The season is just around the corner (never really understood that phrasing, as time is linear and all), and we thought it would be great to give you a quick rundown on the roster, with a little blurb on each player. If you feel like we've covered this before, well, we have. But we're going to expand on it a little, include the stories that we've written on the players over the past year and give our input on what we expect next season. We don't know exactly how the lines will shake out yet, but here's what WTC gave us for Sunday's game against Phoenix.
Final cuts on Tuesday. God save us all.
#0 / Left Wing / San Jose Sharks
Oct 29, 1987
Previous FTF Coverage: A Week in Review (Mr. Plank), Observations from Teal and White 2009 (Mr. Plank/TCY)
2008-2009 Stats (Worcester Sharks)
Our two cents:
There are three spots being competed for on the lower lines (3-RW, 4-RW, 4-LW), so this exhibition season has bee one of moving pieces for the coaching staff.

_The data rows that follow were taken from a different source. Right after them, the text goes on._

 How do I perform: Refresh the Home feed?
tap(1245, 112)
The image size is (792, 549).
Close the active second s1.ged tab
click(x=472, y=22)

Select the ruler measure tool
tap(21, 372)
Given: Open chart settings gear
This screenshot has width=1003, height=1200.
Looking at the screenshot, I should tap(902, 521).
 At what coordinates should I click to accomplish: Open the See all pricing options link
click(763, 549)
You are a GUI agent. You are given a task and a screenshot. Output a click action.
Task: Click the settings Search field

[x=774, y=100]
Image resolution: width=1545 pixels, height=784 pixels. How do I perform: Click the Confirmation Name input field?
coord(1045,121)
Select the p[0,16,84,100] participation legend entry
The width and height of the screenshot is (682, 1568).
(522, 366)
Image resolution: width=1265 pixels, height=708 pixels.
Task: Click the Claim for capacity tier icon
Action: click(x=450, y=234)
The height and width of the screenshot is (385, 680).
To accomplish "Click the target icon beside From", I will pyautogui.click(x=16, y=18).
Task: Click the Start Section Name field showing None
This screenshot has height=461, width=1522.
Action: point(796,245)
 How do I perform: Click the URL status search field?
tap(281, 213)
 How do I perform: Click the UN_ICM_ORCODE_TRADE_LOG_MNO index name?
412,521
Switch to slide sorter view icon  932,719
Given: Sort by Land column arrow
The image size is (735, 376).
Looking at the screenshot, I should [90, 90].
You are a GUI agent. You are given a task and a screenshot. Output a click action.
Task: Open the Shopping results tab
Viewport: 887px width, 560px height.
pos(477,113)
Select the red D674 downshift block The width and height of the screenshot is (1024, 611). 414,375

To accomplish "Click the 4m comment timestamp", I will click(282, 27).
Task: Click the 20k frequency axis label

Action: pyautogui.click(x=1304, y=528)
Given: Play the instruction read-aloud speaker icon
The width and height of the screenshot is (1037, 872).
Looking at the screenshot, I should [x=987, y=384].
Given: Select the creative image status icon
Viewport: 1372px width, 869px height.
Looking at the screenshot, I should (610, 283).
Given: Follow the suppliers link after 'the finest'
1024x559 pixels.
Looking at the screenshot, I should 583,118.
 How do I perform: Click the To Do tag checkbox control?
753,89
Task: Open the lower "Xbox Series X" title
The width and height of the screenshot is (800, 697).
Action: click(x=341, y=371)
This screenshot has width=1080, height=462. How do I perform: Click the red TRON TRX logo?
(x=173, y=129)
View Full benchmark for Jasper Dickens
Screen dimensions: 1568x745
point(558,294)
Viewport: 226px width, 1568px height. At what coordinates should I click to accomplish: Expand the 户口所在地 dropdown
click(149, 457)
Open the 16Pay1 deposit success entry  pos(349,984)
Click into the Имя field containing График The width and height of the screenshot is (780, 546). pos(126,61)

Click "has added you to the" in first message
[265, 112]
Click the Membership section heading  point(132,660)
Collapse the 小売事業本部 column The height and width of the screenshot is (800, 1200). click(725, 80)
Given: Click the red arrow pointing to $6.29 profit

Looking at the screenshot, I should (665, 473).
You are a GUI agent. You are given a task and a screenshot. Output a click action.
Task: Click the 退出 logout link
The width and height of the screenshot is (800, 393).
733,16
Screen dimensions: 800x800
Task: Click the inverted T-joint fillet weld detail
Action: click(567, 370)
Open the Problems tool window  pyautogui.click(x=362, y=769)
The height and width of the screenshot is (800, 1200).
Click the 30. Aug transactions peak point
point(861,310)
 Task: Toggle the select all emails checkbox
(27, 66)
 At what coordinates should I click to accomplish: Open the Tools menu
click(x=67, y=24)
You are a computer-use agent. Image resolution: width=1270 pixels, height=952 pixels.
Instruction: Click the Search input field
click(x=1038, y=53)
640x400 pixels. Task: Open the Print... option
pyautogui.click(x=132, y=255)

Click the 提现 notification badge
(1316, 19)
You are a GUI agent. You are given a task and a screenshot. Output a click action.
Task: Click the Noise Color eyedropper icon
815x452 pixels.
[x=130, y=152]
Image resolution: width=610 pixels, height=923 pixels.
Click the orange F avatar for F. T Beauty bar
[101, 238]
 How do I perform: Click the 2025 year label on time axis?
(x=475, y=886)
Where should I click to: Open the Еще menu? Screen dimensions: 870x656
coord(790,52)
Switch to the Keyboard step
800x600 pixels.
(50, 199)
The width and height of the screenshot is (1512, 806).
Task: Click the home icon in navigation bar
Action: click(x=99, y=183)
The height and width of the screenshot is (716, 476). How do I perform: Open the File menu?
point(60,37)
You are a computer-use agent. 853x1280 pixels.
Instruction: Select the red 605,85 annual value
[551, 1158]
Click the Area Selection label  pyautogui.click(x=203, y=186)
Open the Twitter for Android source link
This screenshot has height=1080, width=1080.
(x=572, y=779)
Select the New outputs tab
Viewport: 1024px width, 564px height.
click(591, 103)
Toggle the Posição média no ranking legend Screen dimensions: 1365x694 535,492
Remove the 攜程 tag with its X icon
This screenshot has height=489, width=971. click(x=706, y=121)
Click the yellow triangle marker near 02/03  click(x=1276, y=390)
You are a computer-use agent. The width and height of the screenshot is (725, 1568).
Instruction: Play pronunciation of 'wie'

One guy who's found himself into almost every game, though, is Frazer McLaren.
He really has a very limited hockey skill set. He's slow, he skates poorly, his hands are late-in-his-career-Grier esque, but somehow he finds his way on the the roster consistently. How?
Well, he's huge. And he goes to the net. Those are two things that have immense value to this team. He also had a nice Calder Cup Series run, scoring five points in twelve games. Frazer is never going to wow anyone with a nice move or make a goalie look stupid. But he's a bad ass mo-fo who'll throw down even in the preseason (the black eye and stitches proves that) and is willing to take the punishment of the crash the net style game. You need some guys like that on the roster. We're not sure if he ends up with a starting spot, but we can see the value in giving him a chance.
#21 / Center / San Jose Sharks
Dec 31, 1974
2008-2009 Stats (Nashville Predators)
Our two cents:
When Nichol came to the Sharks in the first real offseason move by Doug Wilson, many (especially TCY) were critical of the move. However, now that he's played a few games with the team, it's easier to see what Wilson saw when he inked Nichol to a one year $750,000 contract.
The most significant share of Nichol's value comes on the penalty kill, where he has impressed all pre-season. However, he does take penalties, and his size makes him a less than intimidating opponent. However, he plays big, and is a heart and soul type guy.
The concerns are still there, though, and the injury history is scary. Nichol has only played more than 70 games twice in his nine year career, so the biggest question is if he can remain healthy. If he does, we think the Sharks will see an improvement over their revolving door of fourth liners last year.
#59 / Right Wing / San Jose Sharks
Jul 28, 1984
Previous FTF Coverage: A Week in Review (Mr. Plank), Observations from Teal and White 2009 (Mr. Plank/TCY), The Journey (Mr. Plank)
Our two cents:
Before anyone freaks out, yes, Shelley will probably skate on line four instead of Staubitz. However, these are the lines that McLellan used in the final exhibition game against Phoenix, so it's what we'll use now.
Staubitz has a motor that just doesn't quit, and he's quite capable of standing up for a teammate. The coaches love his fire, and he's a better skater than he gets credit for.
He just takes so many penalties, and combined with Nichol's tendency to do so as well, skating them together over the course of an 82 game season would likely yield some less than favorable results. He's also pretty small (Shelley's got two inches and ten pounds on him), so having him line up with Nichol causes some matchup problems for the Sharks. We're just about as comfortable with him as we are with Shelley, but it's one or the other- if the Sharks roll out a line with them on opposite wings, there better be some pretty significant injury issues.